### Quoted text

# These SP's good for offshore work?



## aleg75 (Dec 20, 2005)

Hi Guys

Got a packed of these in 100mm, wondering if they would be suitable for forster by just bumping them around the ocean floor?

Cheers
Ash


----------



## aleg75 (Dec 20, 2005)

Excellent! now all I have to do is find snapper in Forster! I liked these as the hooks are already attached, add's to the simplicity of the set up!

Looks like another mag i need to buy


----------



## Squidder (Sep 2, 2005)

Sorry Ash, I'm not a huge fan of the slick rigs. They feel a bit big and clunky to me, and I reckon they are too heavily weighted. I've never really done too well on them compared to a regular old jighead+plastic setup. I also like the versatility of being able to change SP tails and jighead weights depending on water depth, current etc. In my opinion, if you are after good snapper plastics for offshore work, you'd do a lot worse than picking up a few packets of Nitro or TT jigheads in 1/8, 1/6 and 1/4 ounce with #1-#2/0 hooks and a few packets of GULP SPs in 3"-5" :wink:

Paffoh has done very well on BIG ooglies off Bateman's Bay using the technicolour yawn version of the 100mm slick rig.


----------



## aleg75 (Dec 20, 2005)

Cheers for the tips Jason! I can understand the benefits of being able to change rigs on the fly! typically lazy, but if I am not catching fish and others are then I change rigs super fast!

Will make sure I am well set up with some back up plastics and heads, probably already have enough, but you never know........

I am not sure how much offshore work I will be doing, going to Forster armed with about 20 poppers and some SP's for flathead for the lake which is where I will spend most of my time.


----------



## Dodge (Oct 12, 2005)

Ash I've had success with the black/gold one on lizards and also a similar one from kokoda in same colour


----------



## aleg75 (Dec 20, 2005)

Dodge said:


> Ash I've had success with the black/gold one on lizards


Hey Richo, I couldn't agree more, truth be told, I have caught lizards on nothing else but black/gold squidgies! and asides from redfin, remain my top caught fish (only been fishing for 3.5 years).


----------



## sulo (Apr 9, 2007)

kraley said:


> Starlo has some piccies of himself and those very lures hanging out of the mouths of some pretty good sized snapper in this month's Modern Fishing.


 I've got a whole tackle box full of lures from over the years that I bought just because I saw someone in a fishing magazine using 'em.Come to think of it,I think I'm still doing it.


----------



## JimH (Apr 10, 2007)

Just goes to proove, lures cach more fisherpersons than fish!

Jim H


----------



## RedPhoenix (Jun 13, 2006)

Unfortunately, due to the change in ownership of this web site and the lack of response by the owners to my requests to remove my email address from all administrative-level notifications and functionality, I have decided to remove my posts on AKFF. Thank you for the great times, the fantastic learning experiences and the many many fish. If you are desperate for the old content of this particular post, it is available below base64 encoded and bzip2 compressed.

Stored data entries:
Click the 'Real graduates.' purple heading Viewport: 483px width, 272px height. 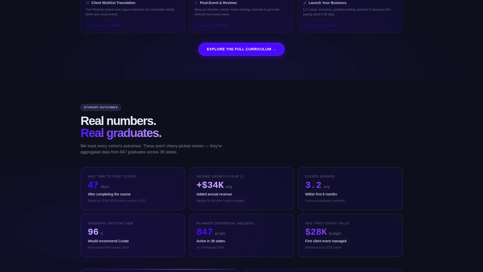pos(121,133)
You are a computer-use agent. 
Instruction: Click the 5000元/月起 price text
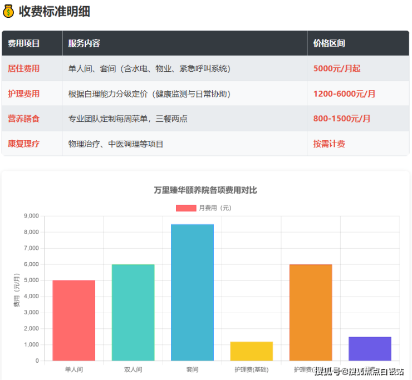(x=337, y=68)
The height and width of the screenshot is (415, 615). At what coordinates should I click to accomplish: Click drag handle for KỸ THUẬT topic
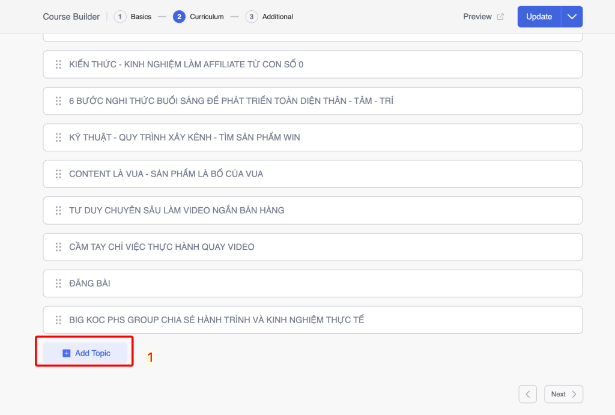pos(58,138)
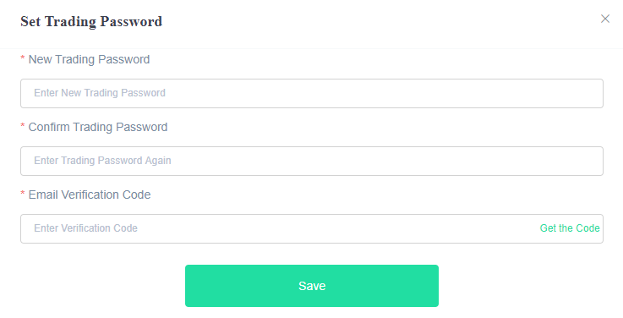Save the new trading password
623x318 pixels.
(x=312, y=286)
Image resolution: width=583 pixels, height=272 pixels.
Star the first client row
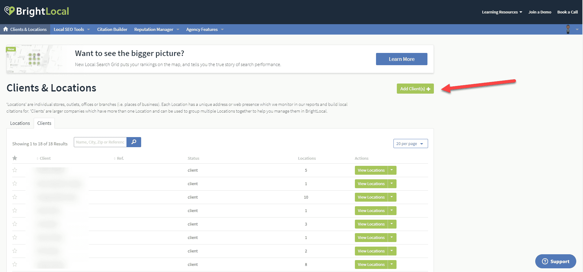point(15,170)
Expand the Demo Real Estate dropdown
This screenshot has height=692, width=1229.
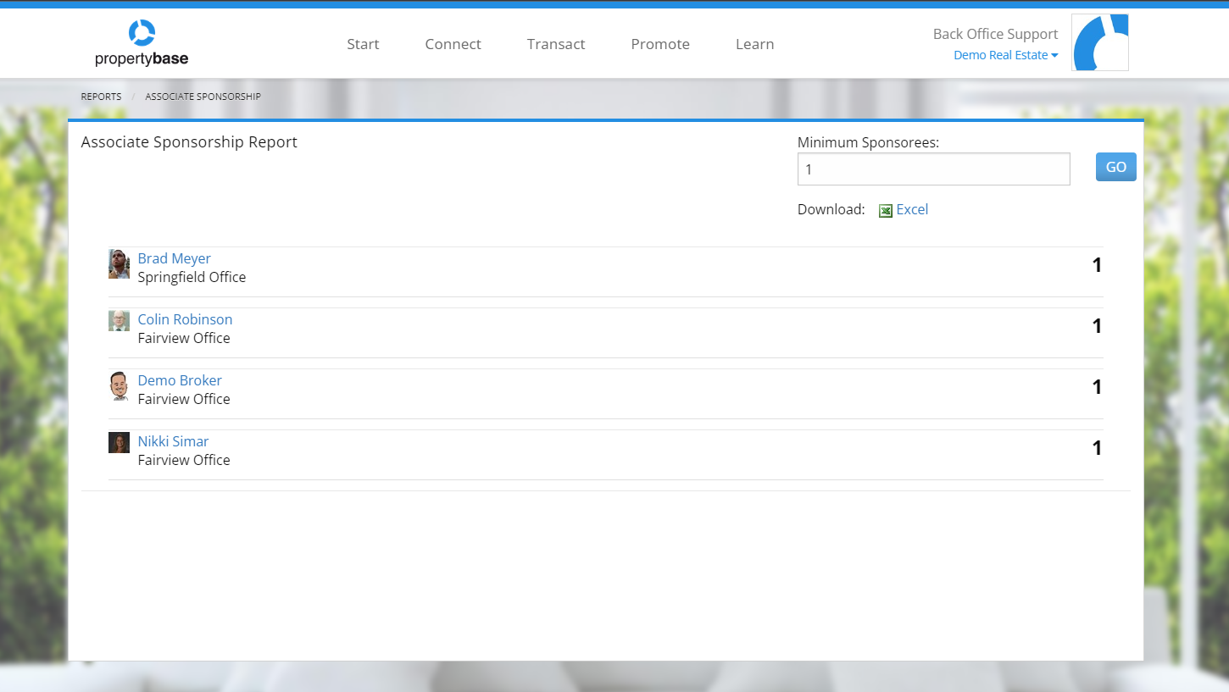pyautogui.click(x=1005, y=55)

---

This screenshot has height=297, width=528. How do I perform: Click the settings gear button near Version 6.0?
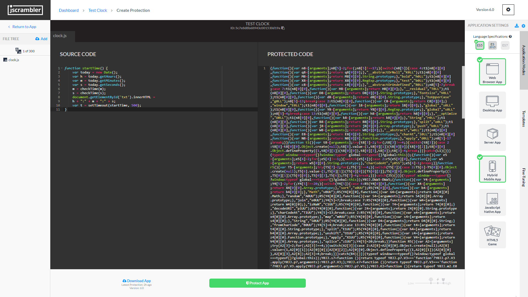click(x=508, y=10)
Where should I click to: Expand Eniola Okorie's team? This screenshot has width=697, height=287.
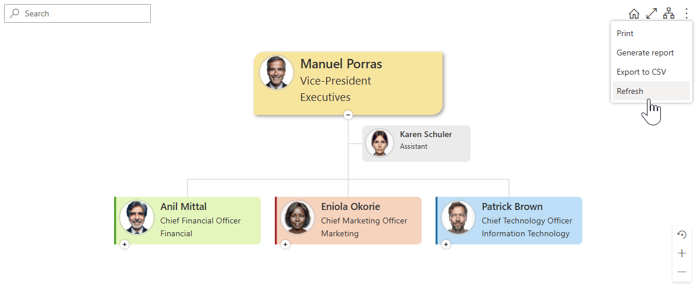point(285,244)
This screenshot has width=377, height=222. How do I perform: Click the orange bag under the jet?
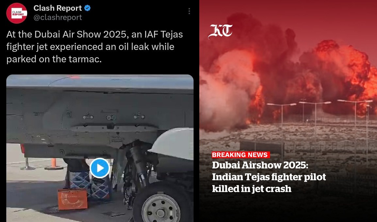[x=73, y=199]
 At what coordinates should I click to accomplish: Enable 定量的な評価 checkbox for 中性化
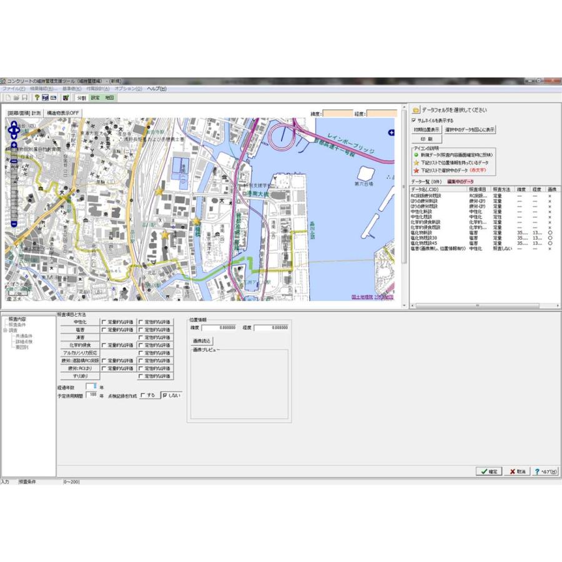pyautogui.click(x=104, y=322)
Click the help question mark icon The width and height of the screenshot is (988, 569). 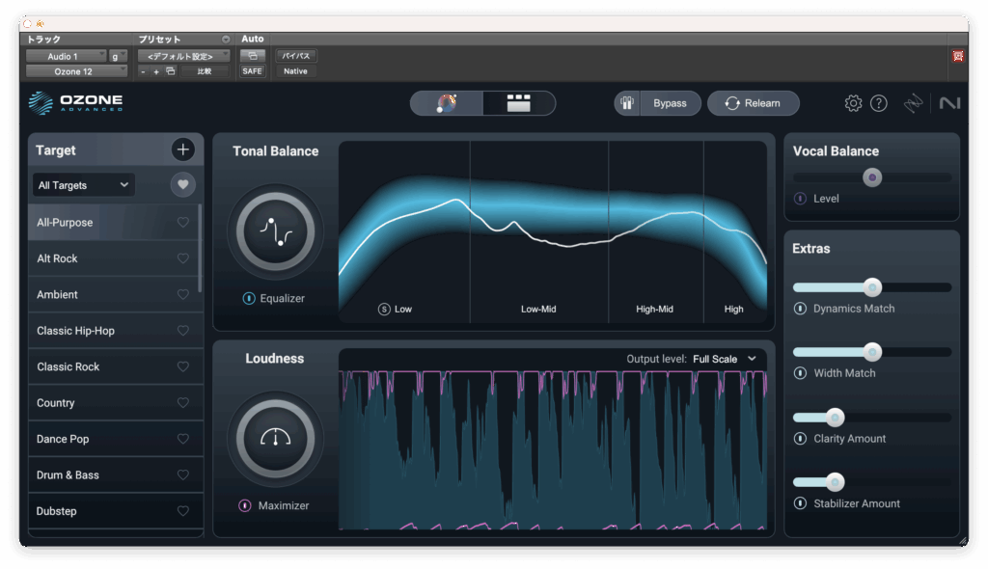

### What is being asked
In the fishing forum thread, which jighead weights does Squidder suggest buying for snapper offshore?

### Final answer
1/8, 1/6 and 1/4 ounce.